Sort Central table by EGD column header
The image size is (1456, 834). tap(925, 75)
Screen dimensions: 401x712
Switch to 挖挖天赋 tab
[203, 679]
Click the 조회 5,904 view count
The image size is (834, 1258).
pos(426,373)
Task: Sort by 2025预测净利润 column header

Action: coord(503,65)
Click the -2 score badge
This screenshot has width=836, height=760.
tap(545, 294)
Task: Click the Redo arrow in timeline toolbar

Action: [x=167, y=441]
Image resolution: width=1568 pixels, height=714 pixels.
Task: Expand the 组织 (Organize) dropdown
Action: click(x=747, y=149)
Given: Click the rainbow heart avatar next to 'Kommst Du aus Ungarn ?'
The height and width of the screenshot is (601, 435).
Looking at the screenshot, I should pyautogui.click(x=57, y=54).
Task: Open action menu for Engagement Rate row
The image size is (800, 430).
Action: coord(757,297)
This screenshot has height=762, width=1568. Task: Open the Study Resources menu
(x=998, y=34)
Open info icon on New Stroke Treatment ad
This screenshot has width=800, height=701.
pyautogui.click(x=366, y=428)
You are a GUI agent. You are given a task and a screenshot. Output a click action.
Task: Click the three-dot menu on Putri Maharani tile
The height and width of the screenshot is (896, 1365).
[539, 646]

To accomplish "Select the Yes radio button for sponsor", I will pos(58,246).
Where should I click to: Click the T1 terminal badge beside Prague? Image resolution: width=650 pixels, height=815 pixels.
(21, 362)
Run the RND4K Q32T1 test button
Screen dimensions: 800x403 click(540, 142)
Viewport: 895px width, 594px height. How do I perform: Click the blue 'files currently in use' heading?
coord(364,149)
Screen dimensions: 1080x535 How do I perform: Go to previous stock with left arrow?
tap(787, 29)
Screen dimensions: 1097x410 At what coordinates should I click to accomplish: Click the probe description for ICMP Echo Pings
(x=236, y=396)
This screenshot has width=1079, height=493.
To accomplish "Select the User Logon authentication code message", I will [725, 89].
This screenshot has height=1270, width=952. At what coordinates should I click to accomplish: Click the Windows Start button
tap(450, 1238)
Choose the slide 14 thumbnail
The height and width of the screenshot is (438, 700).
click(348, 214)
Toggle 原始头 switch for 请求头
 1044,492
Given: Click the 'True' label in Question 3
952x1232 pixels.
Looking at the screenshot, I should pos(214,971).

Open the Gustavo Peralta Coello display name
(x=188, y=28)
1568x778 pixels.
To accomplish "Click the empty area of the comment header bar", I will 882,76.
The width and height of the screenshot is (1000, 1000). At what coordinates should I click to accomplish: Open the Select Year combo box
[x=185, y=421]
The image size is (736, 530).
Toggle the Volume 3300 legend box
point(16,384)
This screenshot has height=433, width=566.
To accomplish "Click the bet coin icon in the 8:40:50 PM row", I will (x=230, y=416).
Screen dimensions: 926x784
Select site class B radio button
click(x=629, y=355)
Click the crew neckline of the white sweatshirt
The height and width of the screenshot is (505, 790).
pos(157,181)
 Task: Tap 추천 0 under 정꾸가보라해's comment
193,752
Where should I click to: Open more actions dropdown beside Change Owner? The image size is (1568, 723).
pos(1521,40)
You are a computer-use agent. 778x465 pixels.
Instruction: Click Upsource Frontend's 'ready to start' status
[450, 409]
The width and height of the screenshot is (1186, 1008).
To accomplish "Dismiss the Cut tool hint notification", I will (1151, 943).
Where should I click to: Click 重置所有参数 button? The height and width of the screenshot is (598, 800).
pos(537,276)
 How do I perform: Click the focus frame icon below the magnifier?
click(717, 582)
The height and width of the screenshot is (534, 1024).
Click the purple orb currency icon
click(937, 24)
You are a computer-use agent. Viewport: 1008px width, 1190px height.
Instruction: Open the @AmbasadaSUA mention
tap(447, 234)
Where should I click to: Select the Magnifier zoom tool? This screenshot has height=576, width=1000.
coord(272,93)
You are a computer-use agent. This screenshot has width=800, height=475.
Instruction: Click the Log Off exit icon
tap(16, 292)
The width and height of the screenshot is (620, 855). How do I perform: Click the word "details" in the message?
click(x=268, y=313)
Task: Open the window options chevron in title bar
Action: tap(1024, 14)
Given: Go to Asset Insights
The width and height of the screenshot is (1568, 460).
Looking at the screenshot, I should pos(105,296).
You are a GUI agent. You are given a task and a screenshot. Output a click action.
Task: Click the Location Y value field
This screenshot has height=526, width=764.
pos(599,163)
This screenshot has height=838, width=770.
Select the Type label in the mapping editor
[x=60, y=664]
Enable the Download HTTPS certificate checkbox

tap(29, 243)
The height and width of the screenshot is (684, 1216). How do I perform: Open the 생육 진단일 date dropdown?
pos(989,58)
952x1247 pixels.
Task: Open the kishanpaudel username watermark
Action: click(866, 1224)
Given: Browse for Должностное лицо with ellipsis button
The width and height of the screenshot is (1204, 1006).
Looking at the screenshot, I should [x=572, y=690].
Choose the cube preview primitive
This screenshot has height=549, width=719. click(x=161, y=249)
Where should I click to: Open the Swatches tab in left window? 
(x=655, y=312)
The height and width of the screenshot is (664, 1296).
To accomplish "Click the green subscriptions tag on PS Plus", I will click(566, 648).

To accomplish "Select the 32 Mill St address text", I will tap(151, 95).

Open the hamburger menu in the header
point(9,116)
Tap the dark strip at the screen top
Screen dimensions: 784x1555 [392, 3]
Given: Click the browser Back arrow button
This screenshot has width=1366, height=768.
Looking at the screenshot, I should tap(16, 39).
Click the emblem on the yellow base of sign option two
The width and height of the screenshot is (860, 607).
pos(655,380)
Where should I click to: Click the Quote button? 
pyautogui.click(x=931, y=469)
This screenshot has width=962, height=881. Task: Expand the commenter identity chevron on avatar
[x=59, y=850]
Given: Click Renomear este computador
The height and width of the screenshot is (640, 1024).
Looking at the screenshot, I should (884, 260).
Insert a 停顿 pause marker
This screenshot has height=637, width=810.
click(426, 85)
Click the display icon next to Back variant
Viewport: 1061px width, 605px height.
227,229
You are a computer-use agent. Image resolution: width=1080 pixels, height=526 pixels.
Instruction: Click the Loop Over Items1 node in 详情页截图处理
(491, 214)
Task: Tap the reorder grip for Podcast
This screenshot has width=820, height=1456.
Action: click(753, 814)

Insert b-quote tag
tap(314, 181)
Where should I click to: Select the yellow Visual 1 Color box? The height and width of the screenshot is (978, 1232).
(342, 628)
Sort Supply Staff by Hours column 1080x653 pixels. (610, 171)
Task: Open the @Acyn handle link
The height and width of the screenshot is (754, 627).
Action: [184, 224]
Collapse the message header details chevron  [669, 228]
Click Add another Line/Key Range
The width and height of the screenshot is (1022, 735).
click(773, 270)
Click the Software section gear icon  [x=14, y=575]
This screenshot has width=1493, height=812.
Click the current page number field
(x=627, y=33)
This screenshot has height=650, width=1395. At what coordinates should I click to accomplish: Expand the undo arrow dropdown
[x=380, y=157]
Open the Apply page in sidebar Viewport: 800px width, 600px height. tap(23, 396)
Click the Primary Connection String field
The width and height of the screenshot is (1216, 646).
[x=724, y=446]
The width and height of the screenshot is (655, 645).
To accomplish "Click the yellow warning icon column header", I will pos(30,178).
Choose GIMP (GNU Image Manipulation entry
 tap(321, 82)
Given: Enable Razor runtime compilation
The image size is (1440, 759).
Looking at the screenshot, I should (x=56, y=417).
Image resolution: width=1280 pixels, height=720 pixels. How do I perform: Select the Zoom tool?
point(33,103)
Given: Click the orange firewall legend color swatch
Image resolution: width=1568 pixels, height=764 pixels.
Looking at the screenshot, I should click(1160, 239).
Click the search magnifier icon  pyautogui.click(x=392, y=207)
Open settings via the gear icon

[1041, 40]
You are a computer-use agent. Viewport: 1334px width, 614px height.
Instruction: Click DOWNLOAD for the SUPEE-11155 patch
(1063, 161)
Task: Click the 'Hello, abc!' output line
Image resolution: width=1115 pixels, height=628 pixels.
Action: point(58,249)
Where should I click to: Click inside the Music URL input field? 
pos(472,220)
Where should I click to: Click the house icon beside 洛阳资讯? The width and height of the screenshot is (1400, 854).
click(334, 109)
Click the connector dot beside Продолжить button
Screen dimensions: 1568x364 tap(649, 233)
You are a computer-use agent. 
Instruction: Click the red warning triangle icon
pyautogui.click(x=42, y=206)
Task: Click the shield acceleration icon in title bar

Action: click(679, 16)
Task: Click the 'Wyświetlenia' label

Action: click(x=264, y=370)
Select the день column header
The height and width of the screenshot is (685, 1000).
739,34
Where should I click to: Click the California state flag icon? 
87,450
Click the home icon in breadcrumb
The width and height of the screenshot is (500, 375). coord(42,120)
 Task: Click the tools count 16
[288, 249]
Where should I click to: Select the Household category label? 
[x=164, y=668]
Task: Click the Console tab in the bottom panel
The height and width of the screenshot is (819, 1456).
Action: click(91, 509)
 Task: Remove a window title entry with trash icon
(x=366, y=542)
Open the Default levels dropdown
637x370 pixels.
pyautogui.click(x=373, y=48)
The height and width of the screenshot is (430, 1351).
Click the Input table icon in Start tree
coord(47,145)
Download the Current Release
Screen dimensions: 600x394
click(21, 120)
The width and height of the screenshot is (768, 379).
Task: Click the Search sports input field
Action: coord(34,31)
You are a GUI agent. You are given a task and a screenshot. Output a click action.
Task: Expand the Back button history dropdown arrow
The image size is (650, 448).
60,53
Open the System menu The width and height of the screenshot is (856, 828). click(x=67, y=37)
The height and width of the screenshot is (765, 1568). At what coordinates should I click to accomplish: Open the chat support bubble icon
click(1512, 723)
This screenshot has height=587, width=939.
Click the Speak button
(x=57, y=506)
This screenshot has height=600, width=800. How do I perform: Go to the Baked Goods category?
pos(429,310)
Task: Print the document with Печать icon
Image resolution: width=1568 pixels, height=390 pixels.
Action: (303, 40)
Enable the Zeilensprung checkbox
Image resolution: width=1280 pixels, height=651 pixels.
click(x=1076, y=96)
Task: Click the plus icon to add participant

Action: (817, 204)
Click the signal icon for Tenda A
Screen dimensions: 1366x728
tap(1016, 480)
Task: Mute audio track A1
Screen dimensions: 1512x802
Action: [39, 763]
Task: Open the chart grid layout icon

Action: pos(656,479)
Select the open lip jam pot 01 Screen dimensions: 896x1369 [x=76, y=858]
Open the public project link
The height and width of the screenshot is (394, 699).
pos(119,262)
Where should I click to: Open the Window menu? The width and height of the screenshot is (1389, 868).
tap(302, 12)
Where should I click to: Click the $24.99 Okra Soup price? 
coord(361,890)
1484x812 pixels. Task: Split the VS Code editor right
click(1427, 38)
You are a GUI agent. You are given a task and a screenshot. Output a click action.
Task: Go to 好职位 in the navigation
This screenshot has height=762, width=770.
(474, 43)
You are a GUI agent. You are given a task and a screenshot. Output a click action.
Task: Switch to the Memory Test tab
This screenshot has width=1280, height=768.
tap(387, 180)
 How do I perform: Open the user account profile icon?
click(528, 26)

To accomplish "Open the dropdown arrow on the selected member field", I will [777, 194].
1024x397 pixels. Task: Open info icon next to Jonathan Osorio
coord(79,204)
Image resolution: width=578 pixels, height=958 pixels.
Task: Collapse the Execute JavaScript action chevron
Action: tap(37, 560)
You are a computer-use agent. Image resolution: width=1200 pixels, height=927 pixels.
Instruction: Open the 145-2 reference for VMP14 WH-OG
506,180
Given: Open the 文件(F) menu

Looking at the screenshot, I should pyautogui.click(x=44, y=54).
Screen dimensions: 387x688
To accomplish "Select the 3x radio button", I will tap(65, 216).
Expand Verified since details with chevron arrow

#### Exercise goal:
Once you find the line with "Sort Supply Staff" above, print it and every line after it up to and including the line with "You are a computer-use agent. Viewport: 1334px", exactly as written and nothing else.

#### Worked solution:
Sort Supply Staff by Hours column 1080x653 pixels. (610, 171)
Task: Open the @Acyn handle link
The height and width of the screenshot is (754, 627).
Action: [184, 224]
Collapse the message header details chevron  [669, 228]
Click Add another Line/Key Range
The width and height of the screenshot is (1022, 735).
click(773, 270)
Click the Software section gear icon  [x=14, y=575]
This screenshot has width=1493, height=812.
Click the current page number field
(x=627, y=33)
This screenshot has height=650, width=1395. At what coordinates should I click to accomplish: Expand the undo arrow dropdown
[x=380, y=157]
Open the Apply page in sidebar Viewport: 800px width, 600px height. tap(23, 396)
Click the Primary Connection String field
The width and height of the screenshot is (1216, 646).
[x=724, y=446]
The width and height of the screenshot is (655, 645).
To accomplish "Click the yellow warning icon column header", I will pos(30,178).
Choose GIMP (GNU Image Manipulation entry
 tap(321, 82)
Given: Enable Razor runtime compilation
The image size is (1440, 759).
Looking at the screenshot, I should (x=56, y=417).
Image resolution: width=1280 pixels, height=720 pixels. How do I perform: Select the Zoom tool?
point(33,103)
Given: Click the orange firewall legend color swatch
Image resolution: width=1568 pixels, height=764 pixels.
Looking at the screenshot, I should click(1160, 239).
Click the search magnifier icon  pyautogui.click(x=392, y=207)
Open settings via the gear icon

[1041, 40]
You are a computer-use agent. Viewport: 1334px width, 614px height.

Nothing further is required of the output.